Re: [SQL] Slow Inserts Again

Started by Frank Mortonover 26 years ago7 messages
#1Frank Morton
fmorton@base2inc.com

I have tried many combinations of things to speed this
up as you all have suggested. I have had no success
using "copy" at all because of problems with quotes
and other punctuation in the data.

I must tell you, this doesn't sound reasonable to me. It's usually very
easy, if you already have a program that writes down the fields, to make
sure it scans the contents thereof and adds a backslash before each tab,
newline and backslash in every one of the fields.

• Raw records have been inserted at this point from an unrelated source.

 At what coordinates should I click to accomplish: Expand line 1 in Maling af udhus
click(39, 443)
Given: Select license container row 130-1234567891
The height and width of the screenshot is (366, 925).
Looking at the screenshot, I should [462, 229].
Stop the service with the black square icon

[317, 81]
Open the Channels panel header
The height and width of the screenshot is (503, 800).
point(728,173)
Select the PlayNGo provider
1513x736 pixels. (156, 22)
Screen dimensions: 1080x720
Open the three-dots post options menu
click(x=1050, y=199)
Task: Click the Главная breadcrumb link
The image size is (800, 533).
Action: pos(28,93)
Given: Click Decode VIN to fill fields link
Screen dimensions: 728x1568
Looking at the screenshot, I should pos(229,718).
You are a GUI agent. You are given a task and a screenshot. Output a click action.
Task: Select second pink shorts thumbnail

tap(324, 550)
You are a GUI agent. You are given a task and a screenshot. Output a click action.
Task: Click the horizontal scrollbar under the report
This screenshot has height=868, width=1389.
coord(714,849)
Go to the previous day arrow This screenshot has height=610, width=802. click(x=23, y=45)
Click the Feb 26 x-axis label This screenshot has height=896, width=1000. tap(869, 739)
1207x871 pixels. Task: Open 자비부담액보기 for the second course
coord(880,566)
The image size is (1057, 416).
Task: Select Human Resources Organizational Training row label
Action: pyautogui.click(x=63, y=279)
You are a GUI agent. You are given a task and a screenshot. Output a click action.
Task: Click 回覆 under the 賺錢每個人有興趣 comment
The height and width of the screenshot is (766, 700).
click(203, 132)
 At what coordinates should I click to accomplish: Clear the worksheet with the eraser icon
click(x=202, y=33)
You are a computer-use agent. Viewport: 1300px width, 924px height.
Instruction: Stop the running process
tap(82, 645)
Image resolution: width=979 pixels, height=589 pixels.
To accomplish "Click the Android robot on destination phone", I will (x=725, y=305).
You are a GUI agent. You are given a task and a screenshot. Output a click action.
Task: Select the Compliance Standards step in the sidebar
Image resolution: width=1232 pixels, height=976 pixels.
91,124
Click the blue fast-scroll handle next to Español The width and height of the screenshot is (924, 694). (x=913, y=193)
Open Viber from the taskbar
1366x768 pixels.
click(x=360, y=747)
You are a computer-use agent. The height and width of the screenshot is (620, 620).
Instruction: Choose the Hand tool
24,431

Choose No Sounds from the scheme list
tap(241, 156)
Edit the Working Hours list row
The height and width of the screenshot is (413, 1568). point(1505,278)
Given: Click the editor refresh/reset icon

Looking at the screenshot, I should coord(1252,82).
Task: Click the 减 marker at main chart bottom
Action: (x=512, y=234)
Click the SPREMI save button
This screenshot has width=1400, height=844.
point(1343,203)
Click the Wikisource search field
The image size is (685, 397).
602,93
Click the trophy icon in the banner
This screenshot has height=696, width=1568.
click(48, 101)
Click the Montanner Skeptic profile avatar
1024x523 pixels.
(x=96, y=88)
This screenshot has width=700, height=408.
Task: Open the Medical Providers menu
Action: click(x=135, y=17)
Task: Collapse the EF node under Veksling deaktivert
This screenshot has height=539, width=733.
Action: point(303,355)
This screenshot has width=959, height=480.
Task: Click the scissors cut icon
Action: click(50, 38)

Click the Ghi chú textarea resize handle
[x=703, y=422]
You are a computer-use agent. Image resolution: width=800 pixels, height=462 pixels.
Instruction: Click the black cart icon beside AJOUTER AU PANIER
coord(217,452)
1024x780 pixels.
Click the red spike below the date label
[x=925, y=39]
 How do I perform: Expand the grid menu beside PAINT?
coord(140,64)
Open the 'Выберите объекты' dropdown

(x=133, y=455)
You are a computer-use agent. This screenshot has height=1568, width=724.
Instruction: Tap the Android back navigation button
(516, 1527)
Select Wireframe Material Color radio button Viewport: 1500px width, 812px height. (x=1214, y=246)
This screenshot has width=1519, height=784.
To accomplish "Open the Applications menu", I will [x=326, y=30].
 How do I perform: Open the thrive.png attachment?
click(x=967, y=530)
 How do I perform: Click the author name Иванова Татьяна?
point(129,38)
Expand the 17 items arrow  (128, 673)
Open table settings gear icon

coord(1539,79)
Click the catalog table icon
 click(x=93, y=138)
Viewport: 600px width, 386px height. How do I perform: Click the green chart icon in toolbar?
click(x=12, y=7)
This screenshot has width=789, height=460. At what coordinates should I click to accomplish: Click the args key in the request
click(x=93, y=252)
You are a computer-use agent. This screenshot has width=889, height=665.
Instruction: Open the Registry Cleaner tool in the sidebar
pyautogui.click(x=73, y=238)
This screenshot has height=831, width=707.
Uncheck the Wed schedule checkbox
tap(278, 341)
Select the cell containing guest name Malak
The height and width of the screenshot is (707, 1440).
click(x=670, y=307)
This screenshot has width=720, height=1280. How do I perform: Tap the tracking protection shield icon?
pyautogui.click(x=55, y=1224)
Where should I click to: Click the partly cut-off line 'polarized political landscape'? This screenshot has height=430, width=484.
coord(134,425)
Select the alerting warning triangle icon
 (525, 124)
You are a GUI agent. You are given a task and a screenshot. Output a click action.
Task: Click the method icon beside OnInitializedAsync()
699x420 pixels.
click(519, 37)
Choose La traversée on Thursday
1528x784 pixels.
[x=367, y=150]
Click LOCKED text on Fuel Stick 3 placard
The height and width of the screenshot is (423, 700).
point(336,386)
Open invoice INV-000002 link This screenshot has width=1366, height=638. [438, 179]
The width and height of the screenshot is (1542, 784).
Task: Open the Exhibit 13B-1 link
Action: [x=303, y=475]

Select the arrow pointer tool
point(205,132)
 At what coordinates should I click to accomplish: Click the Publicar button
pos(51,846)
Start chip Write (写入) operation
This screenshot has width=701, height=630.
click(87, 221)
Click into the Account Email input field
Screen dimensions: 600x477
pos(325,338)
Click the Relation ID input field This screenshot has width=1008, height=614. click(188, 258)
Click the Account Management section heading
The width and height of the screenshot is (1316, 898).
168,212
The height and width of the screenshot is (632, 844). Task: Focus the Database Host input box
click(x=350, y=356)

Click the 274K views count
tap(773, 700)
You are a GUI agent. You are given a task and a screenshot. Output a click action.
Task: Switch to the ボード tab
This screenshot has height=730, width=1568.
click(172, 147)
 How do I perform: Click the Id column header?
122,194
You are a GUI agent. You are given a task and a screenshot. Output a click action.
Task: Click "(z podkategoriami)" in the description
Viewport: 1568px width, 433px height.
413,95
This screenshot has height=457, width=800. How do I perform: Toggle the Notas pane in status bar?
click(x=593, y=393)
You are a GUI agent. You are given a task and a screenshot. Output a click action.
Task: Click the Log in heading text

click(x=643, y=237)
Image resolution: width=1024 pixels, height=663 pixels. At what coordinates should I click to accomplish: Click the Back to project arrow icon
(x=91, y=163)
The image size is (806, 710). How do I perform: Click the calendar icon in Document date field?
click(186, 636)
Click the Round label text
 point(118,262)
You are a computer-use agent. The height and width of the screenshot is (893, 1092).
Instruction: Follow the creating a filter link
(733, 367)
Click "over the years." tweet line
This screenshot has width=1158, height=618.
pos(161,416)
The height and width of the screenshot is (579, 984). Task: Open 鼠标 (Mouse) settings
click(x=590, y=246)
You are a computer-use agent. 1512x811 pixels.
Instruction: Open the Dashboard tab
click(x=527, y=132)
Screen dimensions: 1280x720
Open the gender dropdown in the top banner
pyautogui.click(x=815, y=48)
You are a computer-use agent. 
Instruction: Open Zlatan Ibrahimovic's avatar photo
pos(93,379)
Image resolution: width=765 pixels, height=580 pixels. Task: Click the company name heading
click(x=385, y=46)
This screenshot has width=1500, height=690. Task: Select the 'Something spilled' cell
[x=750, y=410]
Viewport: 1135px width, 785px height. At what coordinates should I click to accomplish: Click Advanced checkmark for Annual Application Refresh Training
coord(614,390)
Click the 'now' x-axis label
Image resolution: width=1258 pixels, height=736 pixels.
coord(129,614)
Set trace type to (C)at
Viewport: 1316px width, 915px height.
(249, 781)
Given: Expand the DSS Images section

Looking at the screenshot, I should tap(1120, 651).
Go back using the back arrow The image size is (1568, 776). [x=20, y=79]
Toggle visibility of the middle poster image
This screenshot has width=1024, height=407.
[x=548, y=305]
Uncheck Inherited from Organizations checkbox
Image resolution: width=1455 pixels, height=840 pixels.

Is there a doc somewhere about what characters are treated
in some special way when doing a copy?

#2Herouth Maoz
herouth@oumail.openu.ac.il
In reply to: Frank Morton (#1)

At 17:10 +0300 on 03/05/1999, Frank Morton wrote:

Is there a doc somewhere about what characters are treated
in some special way when doing a copy?

Yes, the documentation of the COPY command. The essence is that if you use
the default delimiter (tab), you need to put a backslash before each tab,
newline and backslash in each of the text fields. Oh, and null fields
should be converted to \N.

It's all in the docs. Why don't you try to copy some of the rows into a
temporary table, and dump that table using pg_dump -a -t table_name dbname?
It may give you a clue.

Herouth

--
Herouth Maoz, Internet developer.
Open University of Israel - Telem project
http://telem.openu.ac.il/~herutma

#3Ross J. Reedstrom
reedstrm@rice.edu
In reply to: Herouth Maoz (#2)
pg_dump bug (was Re: [SQL] Slow Inserts Again)

Herouth Maoz wrote:

It's all in the docs. Why don't you try to copy some of the rows into a
temporary table, and dump that table using pg_dump -a -t table_name dbname?
It may give you a clue.

this is unrelated to the slow insert bug, but Herouth's suggestion
reminded me of something that needs to be looked at before 6.5 is out of
beta: pg_dump seems to have problems with mixed case tablenames. There
doesn't seem to be a way to send a quoted tablename into pg_dump as the
value for a -t option, in 6.4.2 (example below). Can someone try this on
6.5beta? I know some issues with quoting output of pg_dump (i.e. COPY)
was addressed, I'm wondering if input parsing got touched.

Actually, groveling through the source, it looks like even 6.4.2 should
"do the right thing": the query is built with the class (table) name
wrapped with fmtId(), which should do exactly this quoting. Anyone else
see this?

P.S. shouldn't the non existence of the table handed to pg_dump raise a
user visible error?

P.P.S. How does one go about setting up a second version of PG to test
on the same machine, without interference with the production (older)
version? I've only got the one machine to test on.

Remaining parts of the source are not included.